- **To be done**:
a. Copy the QU Stadium passage below word for word.
b. Rewrite all of the entries that follow the QU Stadium passage, swapping "screenshot" for "capture" and leaving everything else in them as it is.

----- Passage shown -----

QU Stadium is a stadium in Quincy, Illinois originally known as Q Stadium. It is primarily used for baseball, but also has a separate football field. The baseball side and football side of QU Stadium holds 2,500 people. The football side of the stadium (located beyond the right and right center field fence of the baseball field) only has bleachers on one side of the field. The stadium is surrounded by its original limestone wall built in 1938.

History
The stadium was built in 1938 as part of the Works Progress Administration (WPA) and originally owned by the City of Quincy. It is constructed of large limestone blocks and concrete.  A "sister" facility of limestone and concrete was built near Quincy High School (which was then located at 13th & Maine). This sister facility was the practice field for Quincy High School athletic teams until a new high school was built at 30th & Maine. At that time, the building at 13th & Maine became Quincy Junior High School and the athletic fields continued to be used by QJHS athletic teams.

In 1984, the city sold the stadium to Quincy College (later Quincy University), a local liberal-arts 4-year Roman Catholic college affiliated with the Order of Friars Minor (Franciscans). The name of the stadium was changed to QC stadium and then to QU stadium, after Quincy College changed its name to Quincy University.

----- Entries provided -----

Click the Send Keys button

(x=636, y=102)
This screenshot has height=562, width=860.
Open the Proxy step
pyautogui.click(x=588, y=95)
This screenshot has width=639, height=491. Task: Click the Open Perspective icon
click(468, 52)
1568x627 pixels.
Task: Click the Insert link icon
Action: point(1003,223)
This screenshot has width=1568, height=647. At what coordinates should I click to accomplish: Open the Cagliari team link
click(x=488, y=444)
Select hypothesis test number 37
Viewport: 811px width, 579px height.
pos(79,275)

-----

- **Task-by-task solutions**:
a.
QU Stadium is a stadium in Quincy, Illinois originally known as Q Stadium. It is primarily used for baseball, but also has a separate football field. The baseball side and football side of QU Stadium holds 2,500 people. The football side of the stadium (located beyond the right and right center field fence of the baseball field) only has bleachers on one side of the field. The stadium is surrounded by its original limestone wall built in 1938.

History
The stadium was built in 1938 as part of the Works Progress Administration (WPA) and originally owned by the City of Quincy. It is constructed of large limestone blocks and concrete.  A "sister" facility of limestone and concrete was built near Quincy High School (which was then located at 13th & Maine). This sister facility was the practice field for Quincy High School athletic teams until a new high school was built at 30th & Maine. At that time, the building at 13th & Maine became Quincy Junior High School and the athletic fields continued to be used by QJHS athletic teams.

In 1984, the city sold the stadium to Quincy College (later Quincy University), a local liberal-arts 4-year Roman Catholic college affiliated with the Order of Friars Minor (Franciscans). The name of the stadium was changed to QC stadium and then to QU stadium, after Quincy College changed its name to Quincy University.

b.
Click the Send Keys button

(x=636, y=102)
This capture has height=562, width=860.
Open the Proxy step
pyautogui.click(x=588, y=95)
This capture has width=639, height=491. Task: Click the Open Perspective icon
click(468, 52)
1568x627 pixels.
Task: Click the Insert link icon
Action: point(1003,223)
This capture has width=1568, height=647. At what coordinates should I click to accomplish: Open the Cagliari team link
click(x=488, y=444)
Select hypothesis test number 37
Viewport: 811px width, 579px height.
pos(79,275)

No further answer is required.